Stored entries:
= = =

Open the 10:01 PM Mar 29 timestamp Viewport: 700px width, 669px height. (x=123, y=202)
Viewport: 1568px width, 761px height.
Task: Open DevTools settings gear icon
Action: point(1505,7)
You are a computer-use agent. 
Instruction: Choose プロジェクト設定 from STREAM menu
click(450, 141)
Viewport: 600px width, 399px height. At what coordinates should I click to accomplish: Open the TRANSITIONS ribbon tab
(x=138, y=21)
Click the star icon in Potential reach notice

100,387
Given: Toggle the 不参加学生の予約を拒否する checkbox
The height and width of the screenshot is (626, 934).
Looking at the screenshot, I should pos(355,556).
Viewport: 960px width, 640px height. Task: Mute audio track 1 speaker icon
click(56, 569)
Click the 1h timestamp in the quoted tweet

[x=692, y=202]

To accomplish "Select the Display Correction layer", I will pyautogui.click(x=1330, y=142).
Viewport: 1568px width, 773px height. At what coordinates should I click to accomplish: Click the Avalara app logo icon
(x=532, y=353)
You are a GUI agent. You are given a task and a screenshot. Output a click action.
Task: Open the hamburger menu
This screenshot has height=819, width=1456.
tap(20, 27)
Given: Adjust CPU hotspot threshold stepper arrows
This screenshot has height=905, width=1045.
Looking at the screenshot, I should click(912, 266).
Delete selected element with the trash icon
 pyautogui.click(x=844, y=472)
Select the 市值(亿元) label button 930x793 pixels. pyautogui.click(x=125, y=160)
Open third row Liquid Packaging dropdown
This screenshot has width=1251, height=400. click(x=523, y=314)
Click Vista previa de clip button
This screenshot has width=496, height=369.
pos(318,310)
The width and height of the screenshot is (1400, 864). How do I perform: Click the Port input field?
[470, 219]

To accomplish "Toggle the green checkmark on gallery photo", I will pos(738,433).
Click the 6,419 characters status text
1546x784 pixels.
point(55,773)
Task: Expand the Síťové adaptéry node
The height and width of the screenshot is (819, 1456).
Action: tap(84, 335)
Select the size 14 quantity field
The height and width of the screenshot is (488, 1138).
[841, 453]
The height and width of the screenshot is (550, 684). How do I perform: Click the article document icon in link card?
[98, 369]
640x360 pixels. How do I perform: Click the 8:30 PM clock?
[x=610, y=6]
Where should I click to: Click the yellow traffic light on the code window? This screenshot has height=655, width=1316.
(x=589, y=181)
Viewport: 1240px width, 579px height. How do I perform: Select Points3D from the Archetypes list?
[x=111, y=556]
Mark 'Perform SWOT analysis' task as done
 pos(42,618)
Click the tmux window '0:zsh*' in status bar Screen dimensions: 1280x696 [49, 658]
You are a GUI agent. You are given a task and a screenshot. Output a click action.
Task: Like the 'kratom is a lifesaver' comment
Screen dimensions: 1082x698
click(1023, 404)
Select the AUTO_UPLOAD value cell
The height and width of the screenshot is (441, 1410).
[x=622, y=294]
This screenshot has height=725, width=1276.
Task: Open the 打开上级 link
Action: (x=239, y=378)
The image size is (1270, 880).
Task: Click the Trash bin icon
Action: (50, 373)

= = =

» EXERCISE BRIEF
Repeat all of the entries above word for word, keeping every character and line break unchanged.

» RESULT OF THE TASK
Open the 10:01 PM Mar 29 timestamp Viewport: 700px width, 669px height. (x=123, y=202)
Viewport: 1568px width, 761px height.
Task: Open DevTools settings gear icon
Action: point(1505,7)
You are a computer-use agent. 
Instruction: Choose プロジェクト設定 from STREAM menu
click(450, 141)
Viewport: 600px width, 399px height. At what coordinates should I click to accomplish: Open the TRANSITIONS ribbon tab
(x=138, y=21)
Click the star icon in Potential reach notice

100,387
Given: Toggle the 不参加学生の予約を拒否する checkbox
The height and width of the screenshot is (626, 934).
Looking at the screenshot, I should pos(355,556).
Viewport: 960px width, 640px height. Task: Mute audio track 1 speaker icon
click(56, 569)
Click the 1h timestamp in the quoted tweet

[x=692, y=202]

To accomplish "Select the Display Correction layer", I will pyautogui.click(x=1330, y=142).
Viewport: 1568px width, 773px height. At what coordinates should I click to accomplish: Click the Avalara app logo icon
(x=532, y=353)
You are a GUI agent. You are given a task and a screenshot. Output a click action.
Task: Open the hamburger menu
This screenshot has height=819, width=1456.
tap(20, 27)
Given: Adjust CPU hotspot threshold stepper arrows
This screenshot has height=905, width=1045.
Looking at the screenshot, I should click(912, 266).
Delete selected element with the trash icon
 pyautogui.click(x=844, y=472)
Select the 市值(亿元) label button 930x793 pixels. pyautogui.click(x=125, y=160)
Open third row Liquid Packaging dropdown
This screenshot has width=1251, height=400. click(x=523, y=314)
Click Vista previa de clip button
This screenshot has width=496, height=369.
pos(318,310)
The width and height of the screenshot is (1400, 864). How do I perform: Click the Port input field?
[470, 219]

To accomplish "Toggle the green checkmark on gallery photo", I will pos(738,433).
Click the 6,419 characters status text
1546x784 pixels.
point(55,773)
Task: Expand the Síťové adaptéry node
The height and width of the screenshot is (819, 1456).
Action: tap(84, 335)
Select the size 14 quantity field
The height and width of the screenshot is (488, 1138).
[841, 453]
The height and width of the screenshot is (550, 684). How do I perform: Click the article document icon in link card?
[98, 369]
640x360 pixels. How do I perform: Click the 8:30 PM clock?
[x=610, y=6]
Where should I click to: Click the yellow traffic light on the code window? This screenshot has height=655, width=1316.
(x=589, y=181)
Viewport: 1240px width, 579px height. How do I perform: Select Points3D from the Archetypes list?
[x=111, y=556]
Mark 'Perform SWOT analysis' task as done
 pos(42,618)
Click the tmux window '0:zsh*' in status bar Screen dimensions: 1280x696 [49, 658]
You are a GUI agent. You are given a task and a screenshot. Output a click action.
Task: Like the 'kratom is a lifesaver' comment
Screen dimensions: 1082x698
click(1023, 404)
Select the AUTO_UPLOAD value cell
The height and width of the screenshot is (441, 1410).
[x=622, y=294]
This screenshot has height=725, width=1276.
Task: Open the 打开上级 link
Action: (x=239, y=378)
The image size is (1270, 880).
Task: Click the Trash bin icon
Action: (50, 373)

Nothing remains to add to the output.